With limited resources, director Bryony Thompson does a commendable job in a stripped down, sub-two-hour version of Romeo and Juliet. Apart from the two leads, each actor plays several parts, and the entire ensemble only numbers seven. In cutting the play, many lines get shoehorned onto other characters. For example both Romeo and Juliet lose a parent, and minor family members on both sides are cut.
Juliet is played excellently by Carla Kingham, who seems a lot younger than other productions, much nearer the text as it was written. Kingham clearly understands how sheltered and protected Juliet is, and she subtly demonstrates that her yearning for freedom is more about rebellion than a real desire to escape. In essence, she gets the line between feisty and vulnerable just right.
Ben Ireland's Romeo at first feels too intense and romantic to be taken seriously, but improves in the second half as the plot heats up. He falls for Juliet easily, even after killing Tybalt, and being exiled he still swoons around like Bryon, contemplating his love for Juliet above all else, ignoring the fact he has lost his friend and murdered a man in one night.
Apart from the acting, the production is sensual and atmospheric. The music is essential to this production, with a loud score accompanying all the major scenes. One technical issue is that at points the music is perhaps too domineering and too loud. Jason Eddy, who acts as chorus and as the Friar is frequently found in the middle of the performance space acting as a DJ and as musician, with actors performing around him.

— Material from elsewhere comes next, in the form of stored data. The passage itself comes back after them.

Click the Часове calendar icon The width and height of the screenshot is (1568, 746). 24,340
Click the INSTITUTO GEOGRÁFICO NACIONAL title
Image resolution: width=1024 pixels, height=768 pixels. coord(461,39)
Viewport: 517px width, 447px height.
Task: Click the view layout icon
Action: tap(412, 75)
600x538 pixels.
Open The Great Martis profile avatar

This embrace of modernity is very welcomed, seemingly influenced by the 1996 Baz Luhrmann film, however it contrasts with the costumes and scenery, which are very traditional. The men have flowing, open shirts, and the women appear in old looking knitwear. This juxtaposiiton works well, with elements of the old and new contrasting. Thompson also acts as producer and costume designer. Thompson's lighting is too dim at points, which adds to the intensity as all attention is focused on the actors, yet some of the cast seem put off by this.
A well-staged production, this take shows that Romeo and Juliet can be done with imagination and a new perspective, even if resources are scarce.